• TASK: Among the lines of the records, please find those that contain the word "checkbox" and copy them.

• • • •

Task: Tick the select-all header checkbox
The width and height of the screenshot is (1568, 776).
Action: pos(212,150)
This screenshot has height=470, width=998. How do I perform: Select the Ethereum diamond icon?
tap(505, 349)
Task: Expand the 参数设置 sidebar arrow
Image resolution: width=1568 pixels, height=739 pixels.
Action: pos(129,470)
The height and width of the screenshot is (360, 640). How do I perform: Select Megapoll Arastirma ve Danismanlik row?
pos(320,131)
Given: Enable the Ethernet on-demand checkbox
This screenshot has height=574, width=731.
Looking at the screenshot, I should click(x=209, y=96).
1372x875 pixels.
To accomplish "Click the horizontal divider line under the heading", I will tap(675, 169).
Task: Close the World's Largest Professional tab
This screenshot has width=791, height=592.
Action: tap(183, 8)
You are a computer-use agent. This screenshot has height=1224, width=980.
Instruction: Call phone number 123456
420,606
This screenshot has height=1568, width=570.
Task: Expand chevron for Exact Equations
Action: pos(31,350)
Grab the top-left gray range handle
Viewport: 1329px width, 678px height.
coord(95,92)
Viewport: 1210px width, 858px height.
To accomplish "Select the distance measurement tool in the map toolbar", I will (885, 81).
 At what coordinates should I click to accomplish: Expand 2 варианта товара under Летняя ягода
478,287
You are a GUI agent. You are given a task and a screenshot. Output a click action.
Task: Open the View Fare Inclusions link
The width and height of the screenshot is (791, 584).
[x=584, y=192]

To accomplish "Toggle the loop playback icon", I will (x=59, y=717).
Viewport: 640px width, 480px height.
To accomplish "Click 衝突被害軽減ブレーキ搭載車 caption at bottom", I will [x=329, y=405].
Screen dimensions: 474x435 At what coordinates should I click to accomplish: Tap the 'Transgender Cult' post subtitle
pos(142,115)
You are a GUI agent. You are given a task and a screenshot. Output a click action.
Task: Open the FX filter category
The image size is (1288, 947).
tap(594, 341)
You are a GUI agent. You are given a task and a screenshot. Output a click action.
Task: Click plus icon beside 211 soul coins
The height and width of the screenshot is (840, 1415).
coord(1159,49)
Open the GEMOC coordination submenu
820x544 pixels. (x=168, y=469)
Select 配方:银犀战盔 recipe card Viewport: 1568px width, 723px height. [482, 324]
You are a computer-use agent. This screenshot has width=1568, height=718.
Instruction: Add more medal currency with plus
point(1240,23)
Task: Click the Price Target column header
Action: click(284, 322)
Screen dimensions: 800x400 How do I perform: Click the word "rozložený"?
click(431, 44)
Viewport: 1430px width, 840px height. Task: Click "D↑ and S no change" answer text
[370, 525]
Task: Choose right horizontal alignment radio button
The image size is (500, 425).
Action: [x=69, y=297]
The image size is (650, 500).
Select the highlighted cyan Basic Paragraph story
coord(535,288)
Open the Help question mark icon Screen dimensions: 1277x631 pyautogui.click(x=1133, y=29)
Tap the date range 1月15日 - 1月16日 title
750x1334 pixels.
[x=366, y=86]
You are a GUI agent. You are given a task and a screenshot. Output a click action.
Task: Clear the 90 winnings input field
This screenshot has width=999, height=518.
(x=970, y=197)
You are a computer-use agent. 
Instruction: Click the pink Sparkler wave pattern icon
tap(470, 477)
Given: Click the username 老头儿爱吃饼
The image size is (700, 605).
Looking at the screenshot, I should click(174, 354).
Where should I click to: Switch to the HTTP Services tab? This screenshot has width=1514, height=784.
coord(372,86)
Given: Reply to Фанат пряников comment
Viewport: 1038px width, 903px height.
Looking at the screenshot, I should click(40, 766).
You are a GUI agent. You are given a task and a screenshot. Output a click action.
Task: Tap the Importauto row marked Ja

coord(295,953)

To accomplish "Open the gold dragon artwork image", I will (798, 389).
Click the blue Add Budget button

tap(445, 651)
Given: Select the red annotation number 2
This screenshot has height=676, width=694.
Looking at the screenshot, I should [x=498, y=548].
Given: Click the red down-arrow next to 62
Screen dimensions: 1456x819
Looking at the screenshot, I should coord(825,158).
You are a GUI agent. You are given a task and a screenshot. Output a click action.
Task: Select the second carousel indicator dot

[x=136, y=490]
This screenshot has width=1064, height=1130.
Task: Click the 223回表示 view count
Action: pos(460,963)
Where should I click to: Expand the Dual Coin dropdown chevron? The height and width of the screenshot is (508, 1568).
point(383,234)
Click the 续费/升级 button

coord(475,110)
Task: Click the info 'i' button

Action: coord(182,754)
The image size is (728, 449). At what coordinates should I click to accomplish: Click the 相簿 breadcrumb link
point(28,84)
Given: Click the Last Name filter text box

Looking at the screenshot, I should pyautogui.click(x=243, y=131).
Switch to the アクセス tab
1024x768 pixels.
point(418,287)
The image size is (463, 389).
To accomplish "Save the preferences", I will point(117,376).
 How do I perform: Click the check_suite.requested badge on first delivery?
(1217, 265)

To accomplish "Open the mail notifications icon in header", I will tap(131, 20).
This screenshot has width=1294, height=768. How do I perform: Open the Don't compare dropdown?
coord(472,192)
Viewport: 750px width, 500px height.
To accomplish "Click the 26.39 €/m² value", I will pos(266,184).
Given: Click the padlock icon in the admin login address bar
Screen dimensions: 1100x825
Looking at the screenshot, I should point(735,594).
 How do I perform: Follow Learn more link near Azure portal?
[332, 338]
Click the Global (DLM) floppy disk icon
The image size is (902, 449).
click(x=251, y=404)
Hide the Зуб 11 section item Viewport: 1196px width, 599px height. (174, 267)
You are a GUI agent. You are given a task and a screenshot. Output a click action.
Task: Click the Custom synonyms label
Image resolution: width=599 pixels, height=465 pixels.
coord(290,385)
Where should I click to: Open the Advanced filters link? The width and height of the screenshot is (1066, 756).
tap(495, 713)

• • • •

• EXERCISE SOLUTION:
Task: Tick the select-all header checkbox
Given: Enable the Ethernet on-demand checkbox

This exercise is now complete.